Amaryllo Inc. is a multinational company founded in Amsterdam, the Netherlands, and now headquartered in the United States. It operates as a cloud service platform, providing cloud storage and cloud computing solutions to enterprises and brand companies. Amaryllo began with Skype IP camera development, pioneering biometric robotic technologies, encrypted P2P network, and secure cloud storage.

Amaryllo was founded by Band of Angels member, Marcus Yang to develop patents for a new type of robotic cameras that is claimed to "talk, hear, sense, recognize human faces, and track intruders". It also claims to have made the world's first security robot based on the WebRTC protocol, Icam PRO FHD, and won the 2015 CES Best of Innovation Award under Embedded Technology category. Its home security robots claim to employ 256-bit encryption and run on the WebRTC protocol. Amaryllo products are sold in over 100 Countries across 6 Continents.

==History==
Amaryllo revealed its first smart home security products at Internationale Funkausstellung Berlin (IFA) 2013 with a Skype-enabled IP camera called iCam HD. Amaryllo announced its second Skype-certified smart home product, iBabi HD, at CES 2014. The company was chosen as a "Cool Vendor" by Gartner in Connected Home 2014. Amaryllo introduced WebRTC-based smart home products after Microsoft terminated embedded Skype services in mid 2014. Since then, Amaryllo has been developing camera robots with auto-tracking and facial recognition technologies. Its camera robots, ATOM AR3 and ATOM AR3S, were introduced in late 2016. It focuses on wired and wireless technology based on AI services.

== Cloud Service Platform ==
Amaryllo offers prepaid cloud storage through digital codes and gift cards, distributed via InComm Payments, Blackhawk Network, and other partners. It provides high-performance cloud computing service through Rescale partnership. Amaryllo provides free cameras under an annual cloud storage subscription on its website.

== Global Supercomputing Network (GSN) ==

The Global Supercomputing Network (GSN) is a distributed high-performance computing (HPC) platform developed by Amaryllo. The network is designed to provide scalable Infrastructure as a Service (IaaS) by connecting a global array of data centers to offer GPU computing resources for specialized industrial and scientific applications.
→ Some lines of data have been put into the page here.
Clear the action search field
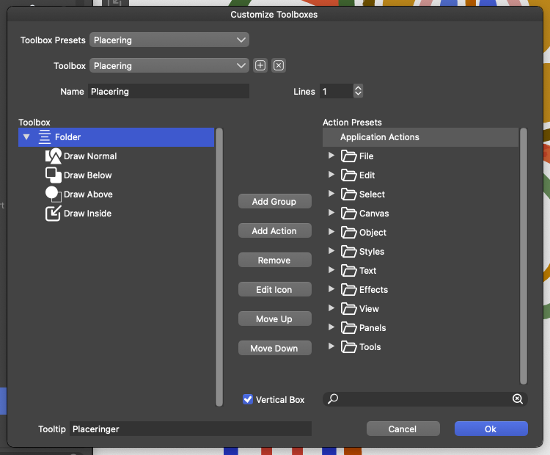 tap(517, 399)
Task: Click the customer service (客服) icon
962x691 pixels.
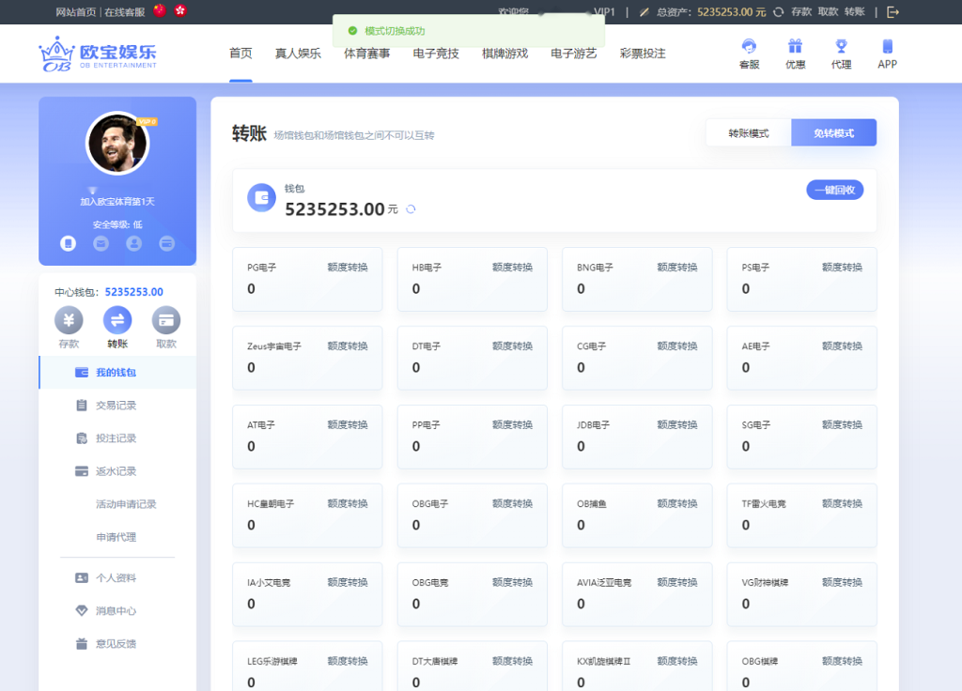Action: point(748,54)
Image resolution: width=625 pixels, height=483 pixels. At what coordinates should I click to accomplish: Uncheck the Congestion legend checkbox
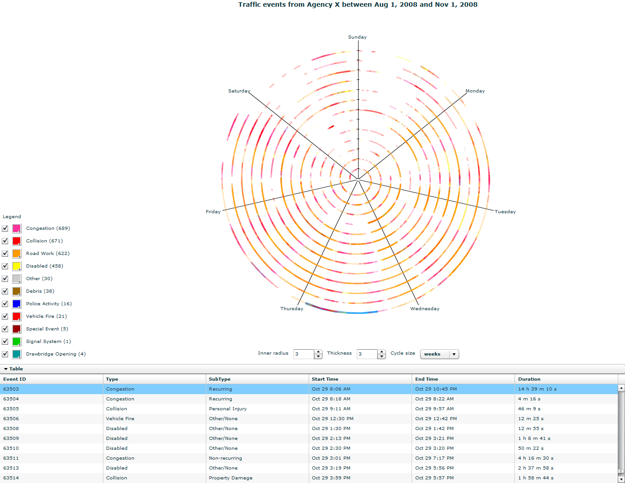coord(5,228)
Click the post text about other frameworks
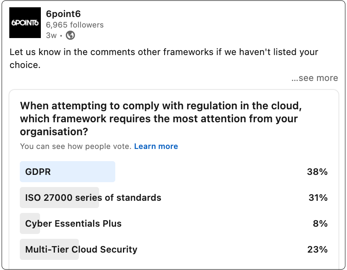 click(x=164, y=58)
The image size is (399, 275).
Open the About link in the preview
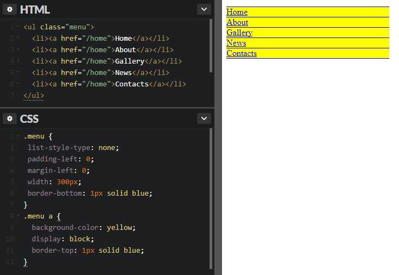[237, 22]
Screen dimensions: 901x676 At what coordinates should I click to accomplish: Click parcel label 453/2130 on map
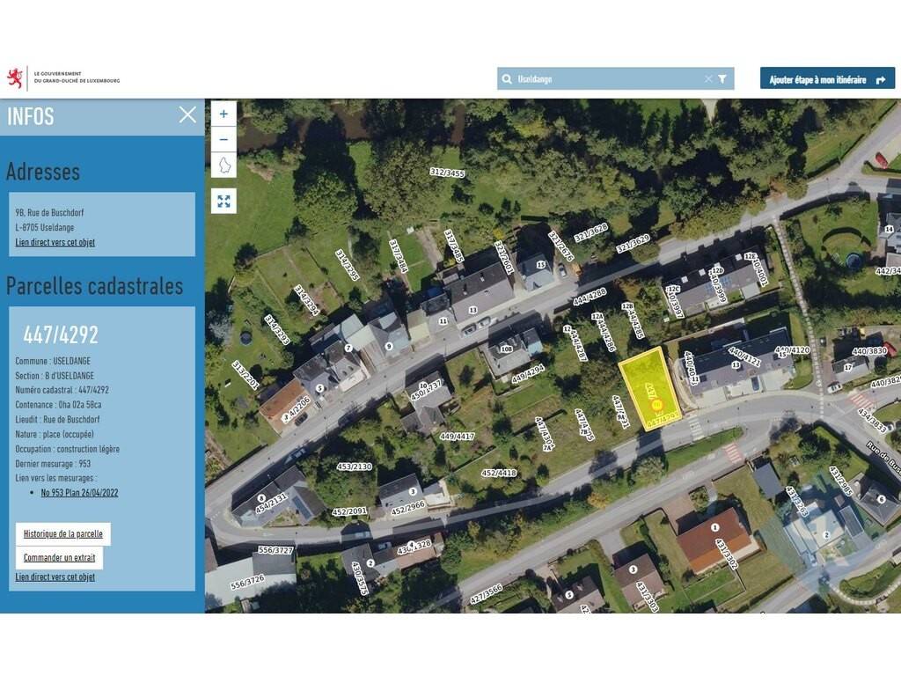354,467
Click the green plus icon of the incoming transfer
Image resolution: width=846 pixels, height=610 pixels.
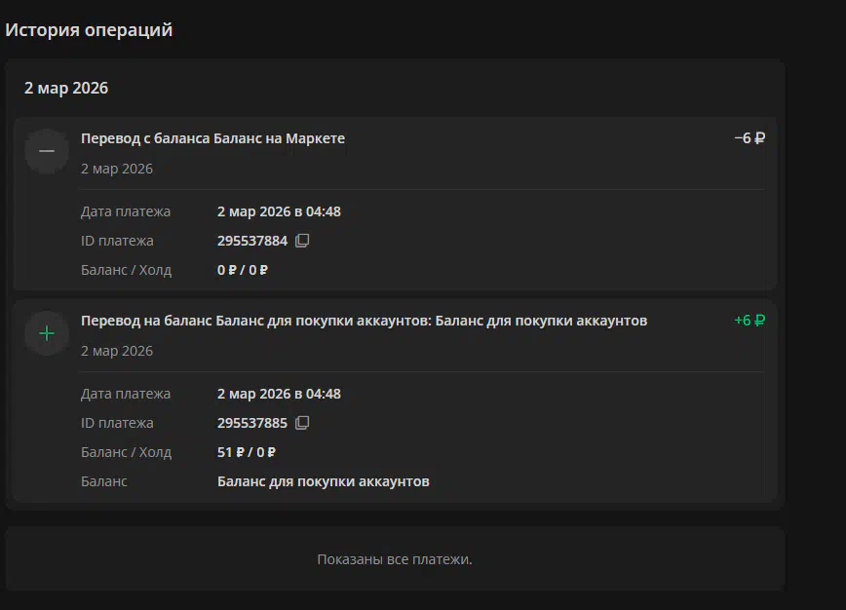tap(47, 333)
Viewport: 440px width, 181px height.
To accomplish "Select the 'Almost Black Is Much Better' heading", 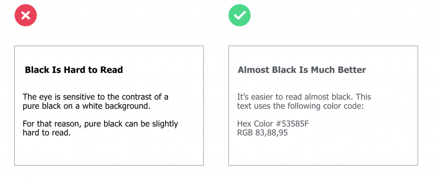I will coord(302,70).
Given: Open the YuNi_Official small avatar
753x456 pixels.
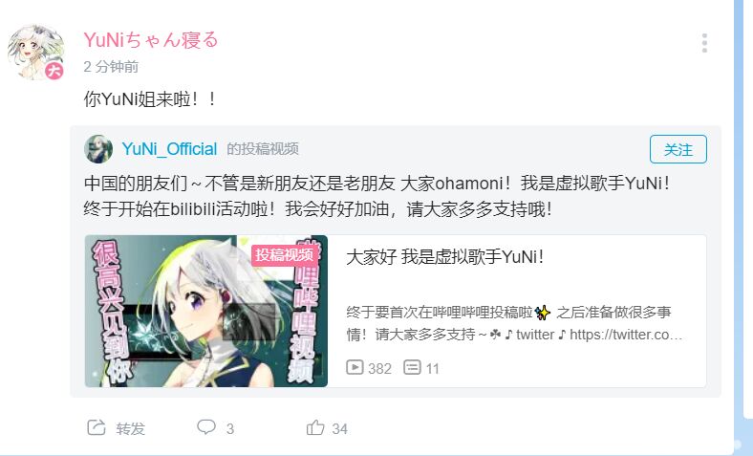Looking at the screenshot, I should (x=98, y=149).
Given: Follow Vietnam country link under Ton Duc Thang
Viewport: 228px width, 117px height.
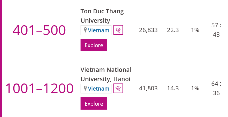Looking at the screenshot, I should coord(98,30).
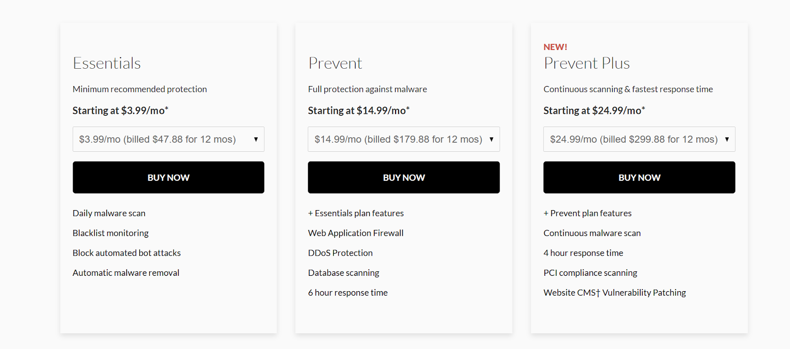Click the Prevent Plus plan title
The height and width of the screenshot is (349, 790).
point(587,63)
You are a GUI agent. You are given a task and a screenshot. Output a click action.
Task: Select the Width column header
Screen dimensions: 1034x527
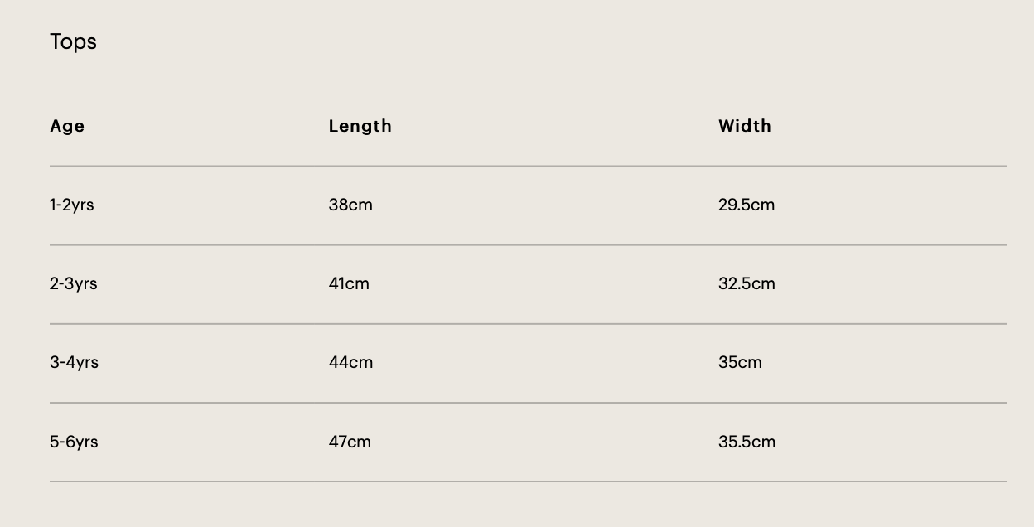coord(744,126)
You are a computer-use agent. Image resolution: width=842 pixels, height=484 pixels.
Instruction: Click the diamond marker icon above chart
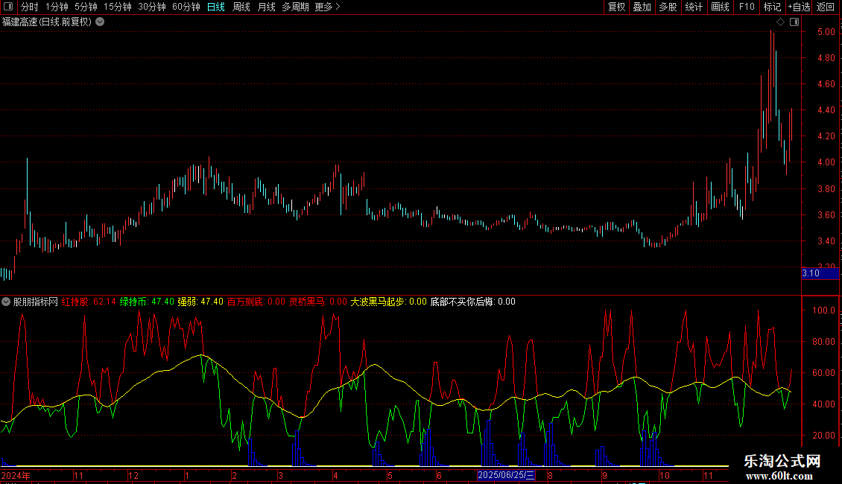coord(780,22)
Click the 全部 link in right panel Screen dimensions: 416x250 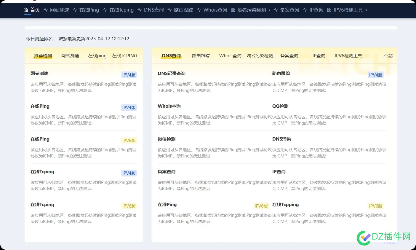point(388,56)
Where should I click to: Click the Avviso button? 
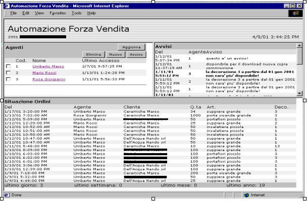pos(136,54)
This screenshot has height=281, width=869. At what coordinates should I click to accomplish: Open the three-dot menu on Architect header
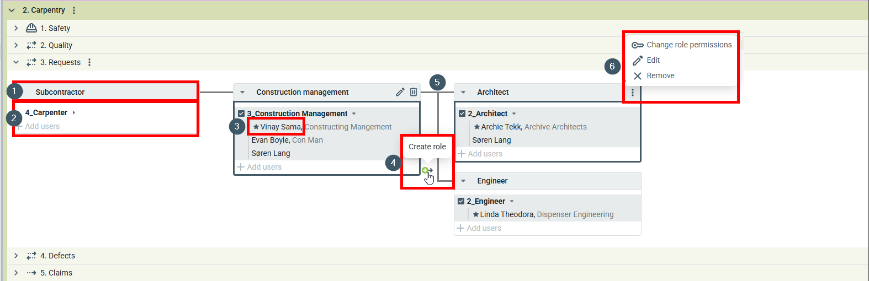click(633, 93)
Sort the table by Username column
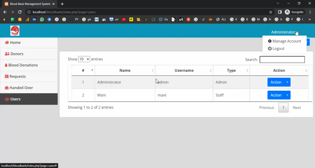This screenshot has height=168, width=315. click(184, 70)
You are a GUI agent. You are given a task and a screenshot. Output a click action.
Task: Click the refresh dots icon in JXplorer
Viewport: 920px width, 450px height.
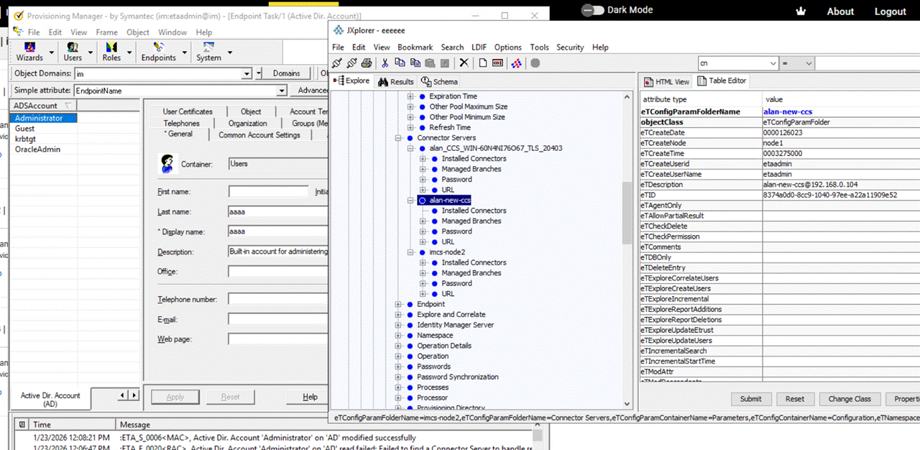pos(516,63)
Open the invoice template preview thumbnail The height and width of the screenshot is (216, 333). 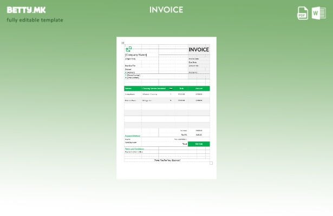click(x=166, y=107)
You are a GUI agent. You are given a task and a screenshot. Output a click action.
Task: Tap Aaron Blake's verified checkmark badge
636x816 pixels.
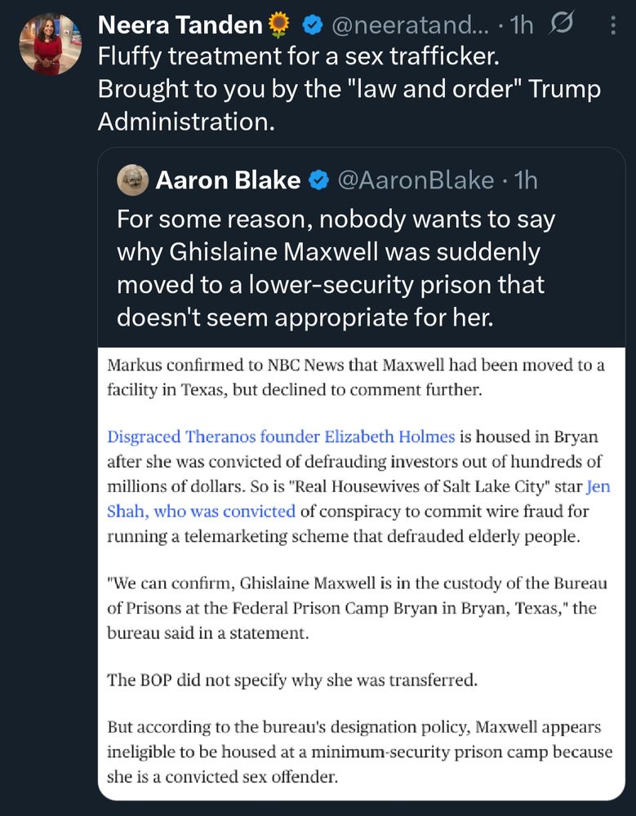pyautogui.click(x=318, y=180)
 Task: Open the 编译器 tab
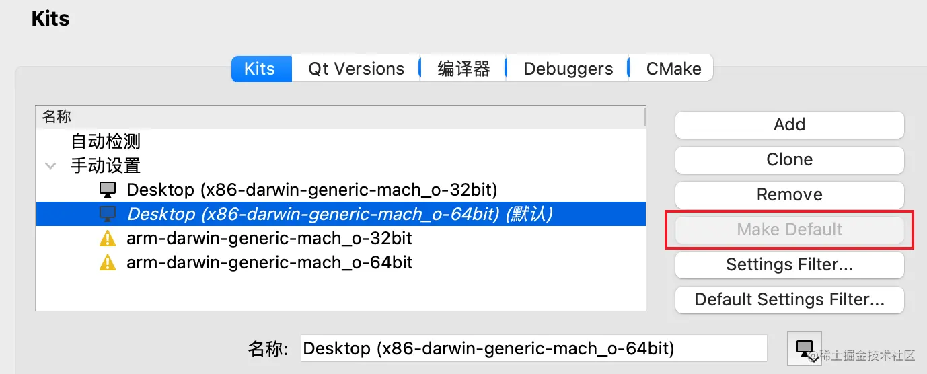click(464, 69)
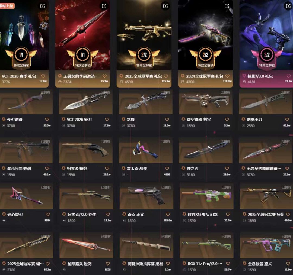293x275 pixels.
Task: Expand 1/1 特效全解锁 badge on VCT 2026 bundle
Action: pos(21,58)
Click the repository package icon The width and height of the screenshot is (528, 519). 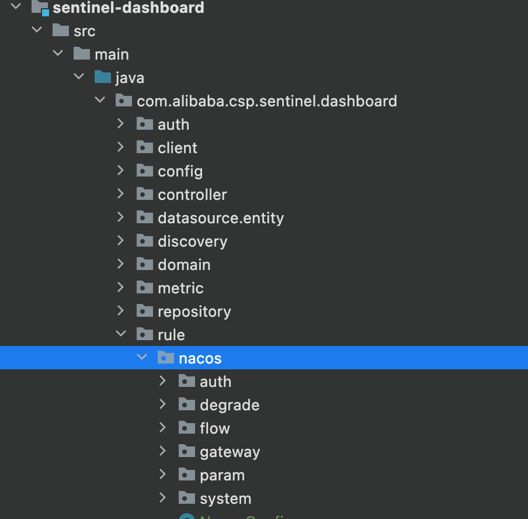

===Architecture and Technology===
GSN operates as a decentralized distributed network of servers rather than a single centralized supercomputer. The platform integrates an artificial intelligence assistant named Genie, also developed by Amaryllo. Genie's primary function is to manage computing allocation, helping users identify and connect to available resources across the network’s various nodes based on the specific requirements of their tasks.

===Services===
The network primarily focuses on the rental of GPU processing resources, catering to fields that require massive parallel processing capabilities, including:
- Artificial Intelligence and Machine Learning: Training large language models (LLMs) and neural networks.
- Scientific Simulations: Executing complex calculations in physics, chemistry, and bioinformatics.
- Data Analytics: Processing large-scale datasets.

By utilizing a rental model, GSN allows organizations to access high-end hardware without the capital expenditure associated with purchasing and maintaining physical server infrastructure.

===Infrastructure and Partnerships===
The network’s physical footprint is expanded through strategic partnerships with data center operators. GSN collaborates with MettaDC and Cyber DC to provide colocation services. These partnerships facilitate the deployment of Nvidia server clusters within secure, Tier-rated facilities, ensuring high availability and connectivity for GSN users.

== Official Brand Licensee of HP ==
Amaryllo Inc. is an official licensee of HP Inc., managing both B2B and B2C cloud services under the HP brand. Through this partnership, Amaryllo offers a range of secure and scalable cloud solutions, including HP Cloud, which provides subscription and one-time payment storage for reliable data backup and storage for individuals, families, and businesses. HP Cloud employs cloud computing technologies to create smart albums for users.